While it is possible for founders to cold email investors—and some investors are beginning to embrace the cold email as a way to level the playing field for first-time founders, which we will discuss in a little bit—the vast majority of deals are still made through connections. If someone an investor trusts trusts you, it can help you stand out from the crowd. Just don’t pay for an intro.*
Outreach comes easy to some people. For many, growing your VC network—maybe from seed—is going to feel scary. You’re going to resent feeling on the outside. You’re going to wish you’d got started a bit earlier. You’re probably going to doubt yourself, and you might feel like you’re on a tiny island and everyone else is having a venture capital party you weren’t invited to. Navigating networks of people to get the meetings that’ll get your company money is the game you’re playing, and if it feels like you’re playing on hard mode, that’s OK. That’s how a lot of first-time founders feel. It will get easier, but you’re going to have to practice.
It may not seem like it, but many successful entrepreneurs did not have pre-existing networks when they moved to Silicon Valley or started their first companies. Building your network will take research, hard work, occasional discomfort, and a lot of meetings, but everyone has to start somewhere. Many people in the startup and venture capital industry are willing to go out of their way to be helpful to newcomers, so don’t be afraid to ask.

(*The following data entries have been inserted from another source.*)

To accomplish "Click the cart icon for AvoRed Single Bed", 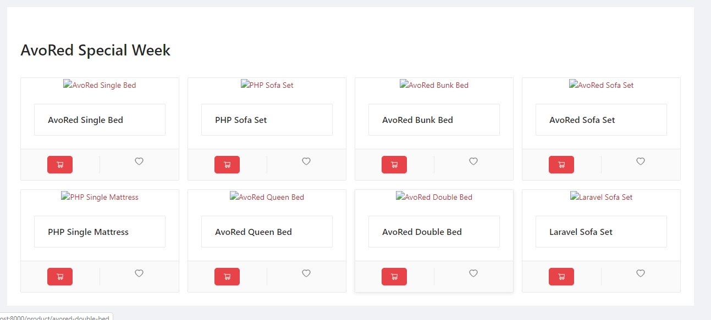I will [60, 164].
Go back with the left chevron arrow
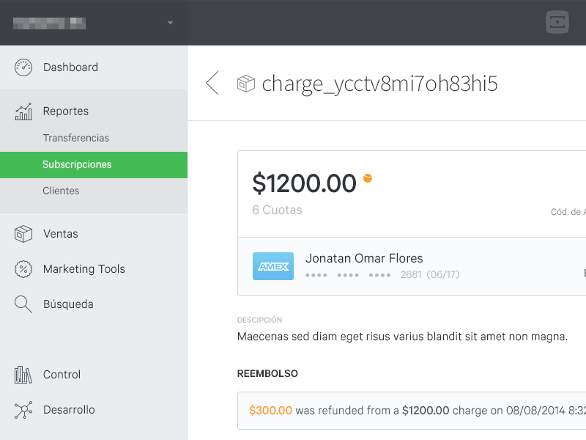Screen dimensions: 586x440 pyautogui.click(x=212, y=84)
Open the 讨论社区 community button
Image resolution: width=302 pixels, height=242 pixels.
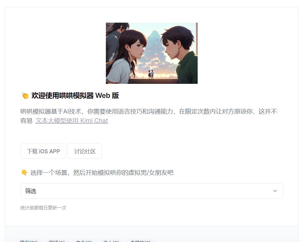(85, 151)
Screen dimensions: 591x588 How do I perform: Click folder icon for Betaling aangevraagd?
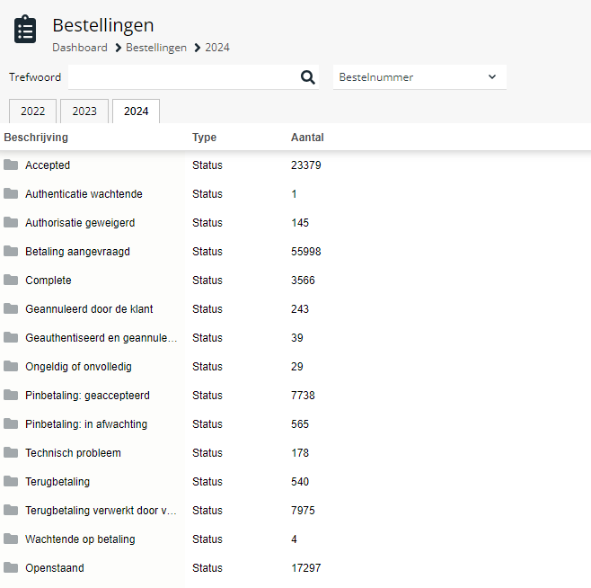click(x=11, y=252)
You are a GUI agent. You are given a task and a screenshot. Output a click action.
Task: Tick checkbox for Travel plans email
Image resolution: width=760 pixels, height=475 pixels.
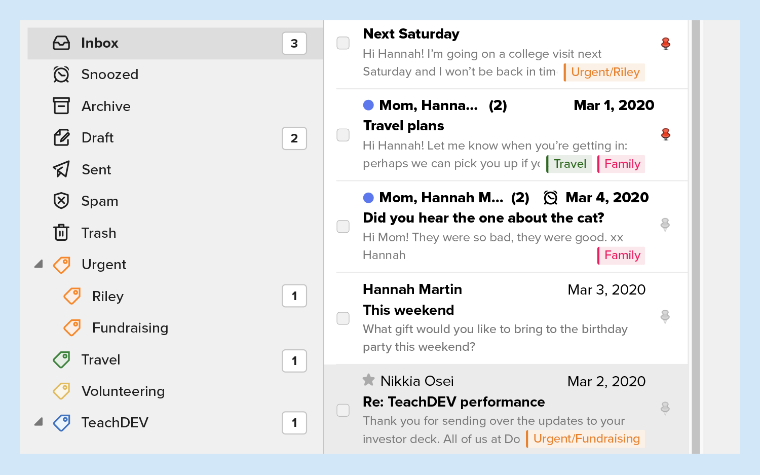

If you’re just getting started in the startup world, we encourage you to study the principles we’ve laid out in our appendix on networking principles. Remember, growing a network isn’t just about, well, networking to get close to investors. Think of it as building a community of people who have been where you are now, who can answer questions, help you practice pitching, let you know what you might expect from certain firms or individuals, and so much more. Eventually, you’ll be the one able to help a first-time founder meet their first investor, and you’ll be damn happy to do it. (In the appendix, we also discuss the importance of mentorship and strategies for finding a great mentor; when you’re not feeling confident, a mentor acts as an advocate and sponsor and will help you learn to pitch yourself to yourself.)

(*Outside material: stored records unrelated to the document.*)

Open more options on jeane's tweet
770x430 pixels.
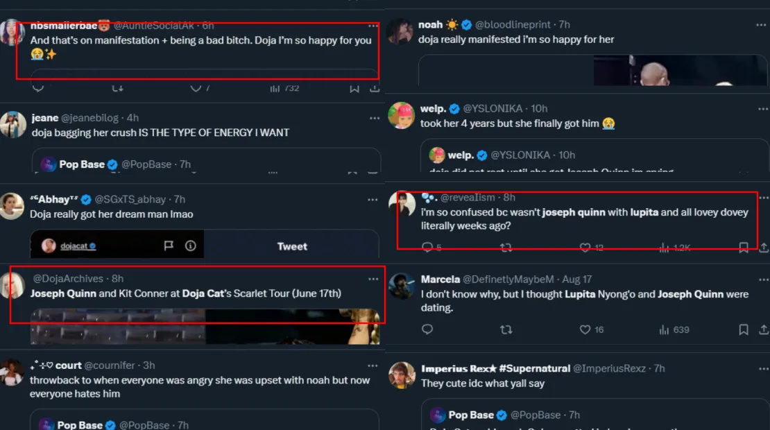375,119
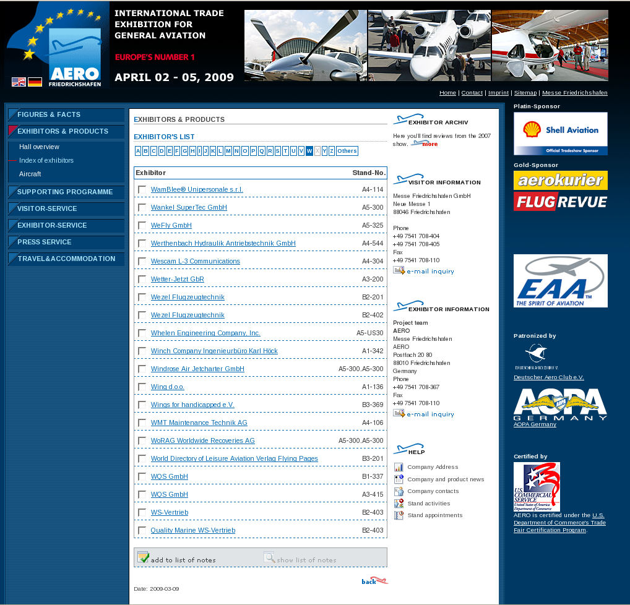Click add to list of notes icon
Screen dimensions: 630x605
[143, 557]
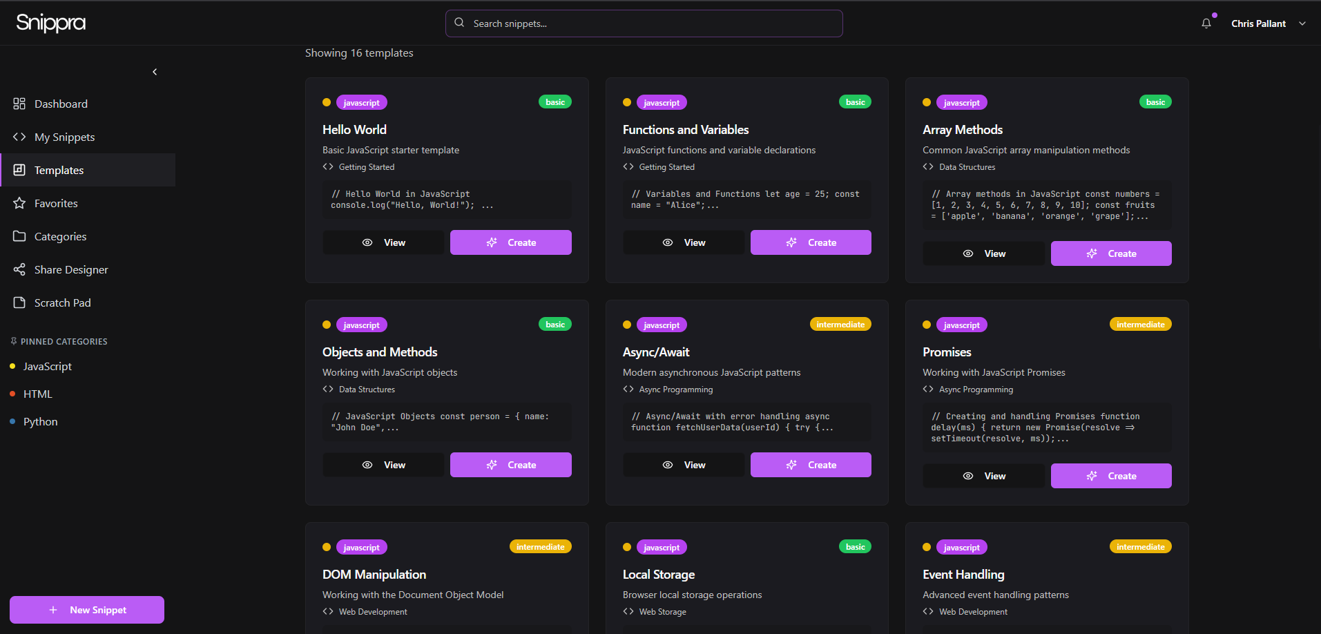The image size is (1321, 634).
Task: View the Hello World template
Action: (383, 242)
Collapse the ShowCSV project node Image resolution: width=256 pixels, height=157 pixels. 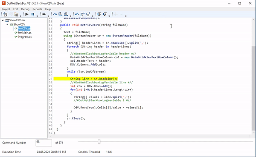7,24
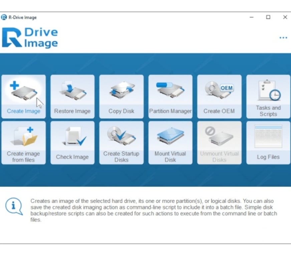
Task: Choose Create image from files
Action: [23, 143]
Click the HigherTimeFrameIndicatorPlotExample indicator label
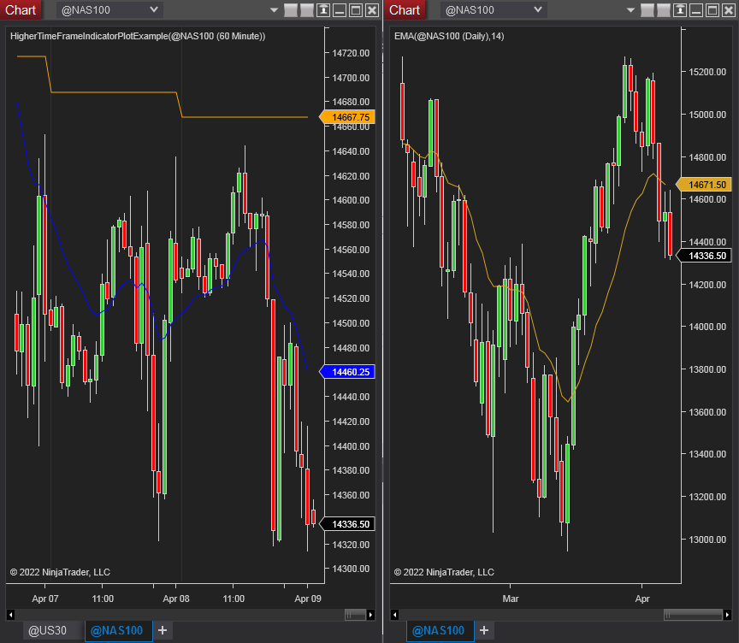Screen dimensions: 739x643 [x=138, y=36]
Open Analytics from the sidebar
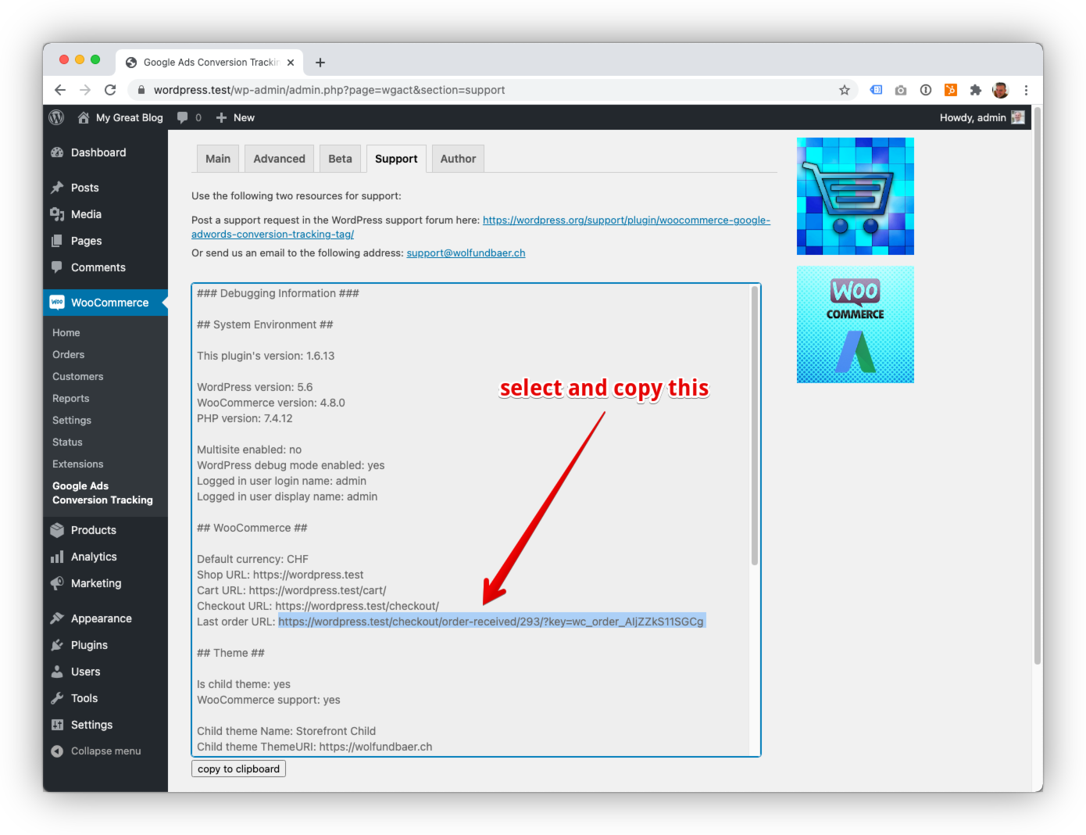Screen dimensions: 1086x835 pos(58,557)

Networking principles apply to building a VC network as well as a peer group of founders, who can be invaluable allies in this process and who are often the gateway to investors. We’ll focus on three strategies specific to getting connected to investors on your target list: using social media, reaching out to other founders, and making it easy for your connections to help you out.
More resources for networking as an underrepresented founder are included in the section on privilege and access.
Before moving on to more creative approaches, check LinkedIn to see if you have any second-degree connections in common with investors on your target list. Asking these mutual connections for an introduction is your low-hanging fruit. If you don’t have any second-degree connections in common, look for third-degree connections. In this case, you can ask the person you know to introduce you to the person who knows the investor. This is less direct and more work, but it’s a start. An email or a quick conversation with this third-degree connection can be a good route to an investor. If you don’t have any second- or third-degree connections in common with any of the investors on your list, never fear—all is not lost.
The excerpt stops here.